There will be points in your career when clients bring you a brief for something that is plain wrong, stupid, or even dangerous. It’s your job as a strategist to have that difficult conversation with them.
They’ll ask you for a solution that doesn’t solve their problem. They’ll come in with a request to treat a symptom, not a cause. They’ll come in with a brief that’s a huge waste of money. They’ll come in with something they really, really shouldn’t do. These are the moments a good strategist shows their value.
This is where you reach a fork in the road…
Time to pick a route.
Fork one is the one we want to take. Take the money, appease the client, keep everyone happy. It’s the path of least resistance. It’s to deliver, and it’s what a lot of agencies do (and make a lot of money doing). The first fork is short term, and the road further down into mediocrity. It’s the low road.
Fork two is the one we need to take. To have a difficult conversation, risk bruised egos, risk losing the brief (and therefore money). It’s to be a true friend, and it’s what not many do, but the ones that do, do the best work in our industry. The second fork is the road to making things better. It’s the high road.
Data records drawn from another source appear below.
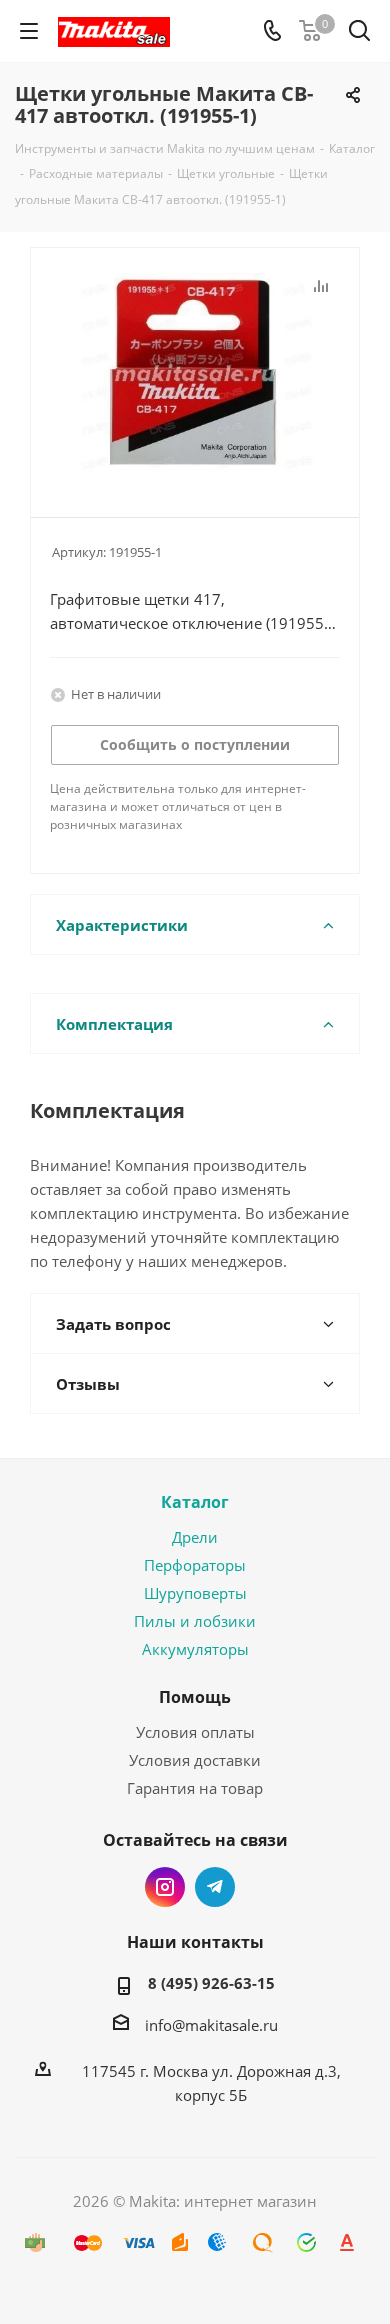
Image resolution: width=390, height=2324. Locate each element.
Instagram (165, 1887)
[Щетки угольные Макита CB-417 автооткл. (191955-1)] (195, 373)
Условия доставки (195, 1760)
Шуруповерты (195, 1593)
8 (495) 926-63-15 (211, 1983)
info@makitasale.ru (211, 2025)
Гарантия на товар (195, 1788)
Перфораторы (195, 1565)
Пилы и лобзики (195, 1621)
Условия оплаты (195, 1732)
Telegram (215, 1887)
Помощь (195, 1697)
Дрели (195, 1537)
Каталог (195, 1502)
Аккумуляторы (195, 1649)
Friends who appease you aren’t real friends, just how agencies that appease you aren’t real partners. Think of the people most important to you. I’d bet it’s not always been smooth, it’s not always been easy, but you’re better for it – both of you are.
We all have a hill to die on. For the strategist, this is the hill.
Throughout your career, picking the hard fork might put you at risk, it might lose you business, it might even get you fired. But it’s how you build the value in what you do, how we make our industry better, and as with everything worth doing in life – the benefits aren’t immediate.
Have courage, trust your gut, and keep your chin up. The hard fork is always worth it in the end.